Researchers from University of California - San Francisco found that the spread of breast cancer to distant organs within the body appears in many cases to involve the loss of a key protein.
The protein, known as GATA3 normally acts downstream in biochemical pathways to prevent metastasis, the distant spread of cancer.
The discovery points to a biochemical control point that simultaneously holds in check several key events required for tumour cells to successfully spread.
"When GATA3 is present, it turns off many genes that are active in metastasis. We now have identified the molecular mechanisms involved," said lead researcher Zena Werb.
The key finding of the new study is that GATA3 acts downstream biochemically to activate a molecule – obscure until now - called microRNA29b.
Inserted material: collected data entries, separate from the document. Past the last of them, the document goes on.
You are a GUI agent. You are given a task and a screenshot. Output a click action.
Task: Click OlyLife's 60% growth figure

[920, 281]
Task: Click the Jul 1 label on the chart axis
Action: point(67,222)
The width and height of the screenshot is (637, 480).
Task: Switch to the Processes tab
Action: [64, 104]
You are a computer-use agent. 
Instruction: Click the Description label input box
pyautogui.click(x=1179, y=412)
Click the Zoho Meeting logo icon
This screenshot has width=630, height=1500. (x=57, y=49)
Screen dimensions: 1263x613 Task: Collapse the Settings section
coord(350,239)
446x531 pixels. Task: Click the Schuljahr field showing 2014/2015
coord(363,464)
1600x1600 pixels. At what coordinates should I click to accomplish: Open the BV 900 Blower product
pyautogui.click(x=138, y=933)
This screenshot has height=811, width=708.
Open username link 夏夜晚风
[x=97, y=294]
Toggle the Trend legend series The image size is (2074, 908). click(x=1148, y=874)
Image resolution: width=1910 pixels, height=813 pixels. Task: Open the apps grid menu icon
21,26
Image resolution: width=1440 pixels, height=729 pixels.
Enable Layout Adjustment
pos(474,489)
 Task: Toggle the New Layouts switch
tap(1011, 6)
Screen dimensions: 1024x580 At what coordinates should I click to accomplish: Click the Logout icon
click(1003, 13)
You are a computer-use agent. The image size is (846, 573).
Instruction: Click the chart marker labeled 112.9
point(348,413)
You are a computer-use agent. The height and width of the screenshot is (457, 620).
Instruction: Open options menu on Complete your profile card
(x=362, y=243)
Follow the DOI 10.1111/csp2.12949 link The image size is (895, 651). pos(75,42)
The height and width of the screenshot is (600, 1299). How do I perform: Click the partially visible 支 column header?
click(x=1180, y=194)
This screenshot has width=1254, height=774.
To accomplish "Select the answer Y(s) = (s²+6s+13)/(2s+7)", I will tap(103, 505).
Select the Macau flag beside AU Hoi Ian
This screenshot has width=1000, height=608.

MicroRNA29b in turn stops protein production from other genes that play vital roles in metastasis.
The absence or loss of GATA3 can free cancerous cells to break free from their defined roles and tethers within a tumour, to move away from the tumour mass, to induce cancer-promoting inflammation, and to stimulate the development of new blood vessels that can help spreading cancerous cells regrow as tumours in new locations.
"People knew that some of these genes were turned on in some cancers, but they did not know they were turned on because GATA3 and microRNA29b were turned off," Werb said.
"If you have 20 genes that are becoming less active all at once due to microRNA29b, it could have a profound effect," Werb said in a statement.
Working with mice, the researchers found that restoring microRNA29b to one of the most deadly types of breast cancer stopped metastasis.
But the researchers also found that if they knocked out the microRNA29b, tumours spread even in the presence of GATA3.
In the mouse models of breast cancer studied by Werb's team, GATA3 normally restrains cancerous cells from breaking away from the main tumour and migrating to other organs.
It might be possible, Werb said, to develop drugs that inhibit breast cancer metastasis by re-activating these controls in cancerous cells that have lost the normal protein.
"The targeting we would like to do is to give back microRNA29b specifically to breast tumour cells to prevent metastasis," Werb said.
The study was published in journal Nature Cell Biology.